2. During a review of Patient 6's "ED Note-Physician" (ED Note), dated 6/23/22, the ED Note indicated, Patient 6 was brought in by ambulance from a long-term care facility for evaluation of failure to thrive (arrested physical growth and development).

During a concurrent interview and record review on 8/3/22, at 10:30 a.m., with Nurse Informatic (NI), Patient 6's "Order Sheet," dated 6/23/22, was reviewed. The Order Sheet indicated, "CMP, Blood, Stat" and "CBC w/auto Diff, Blood, Stat" at 6:43 p.m. Patient 6's "Result Details," dated 6/23/22, was reviewed. NI stated, there was a delay in carrying out Patient 6's lab orders when the Result Details indicated, labs were collected at 10:14 p.m. (drawn 3 hours and 31 minutes after MD order).

During an interview on 8/4/22, at 11:50 a.m., with laboratory manager (LM), LM stated, the facility ' s lab department had sick calls on 6/23/22 and there was only one staff performing blood draws in the ED during the evening shift. LM stated, there are usually two staff to ensure blood draws were done in a timely manner.

3. During a review of Patient 22's, Admission History and Physical (H&P), dated 8/1/2022, the H&P indicated, Patient 22 was admitted to the facility's Emergency Department for complaints of sudden right-sided weakness, numbness, and dizziness. The H&P indicated, Patient 22 had a past medical history of diabetes mellitus II (disease that makes one ' s body unable to control the amount of glucose [natural sugar] in the blood) and hyperlipidemia (condition when the body has high cholesterol [fat-like substance]).

During a concurrent interview and record review on 8/4/2022, at 10:50 a.m., with STEMI (ST-Segment Elevation Myocardial Infarction [most severe type of heart attack] Coordinator (SC), Patient 22 ' s MD Orders, dated 8/1/2022 was reviewed. The MD Orders indicated, "Completed Metabolic Panel (CMP, indicated chemical balance and metabolism), Blood, Stat collect (urgent or immediate)", "Troponin 1 (indicates heart damage if present in the blood), Blood, Stat collect, Prothrombin Time (PT, tests how quickly blood clots), Blood, Stat collect, Partial Prothrombin Time (PTT, one ' s response to anti-clotting therapy), Blood, Stat collect", and "Complete Blood Count (CBC, level of blood cells), Blood, Stat collect" at 1:32 p.m. SC stated, the STAT laboratory (lab) orders were not drawn in a timely manner based on the hospital ' s lab draw policy for priority STAT labs.

During a review of Patient 22's Lab Results, dated 8/1/22, the Lab Results indicated, the STAT lab orders were collected at 2:35 p.m. (drawn 1 hour and 3 minutes after MD ordered).

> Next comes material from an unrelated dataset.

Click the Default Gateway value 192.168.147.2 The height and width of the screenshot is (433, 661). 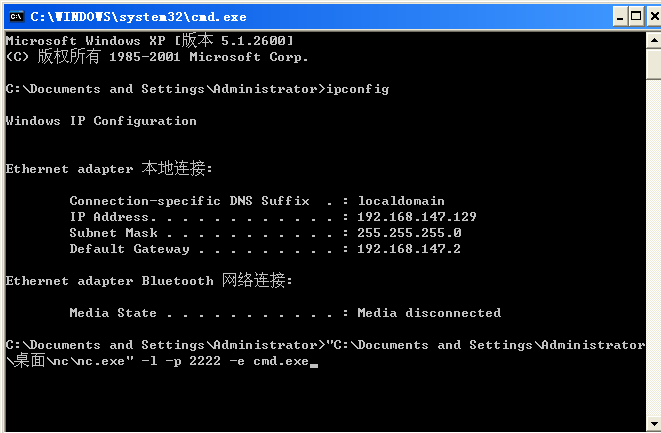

During a review of the facility's policy and procedure (P&P) titled, "Specimen Collection and Preparation," dated 7/10/2018, the P&P indicated, "A. Phlebotomy Service: 1. f. The priority indicated when an order is placed will determine the phlebotomy draw time. Priorities: (S) STAT-Used when tests are to be drawn immediately Phlebotomy staff should respond within 15 minutes."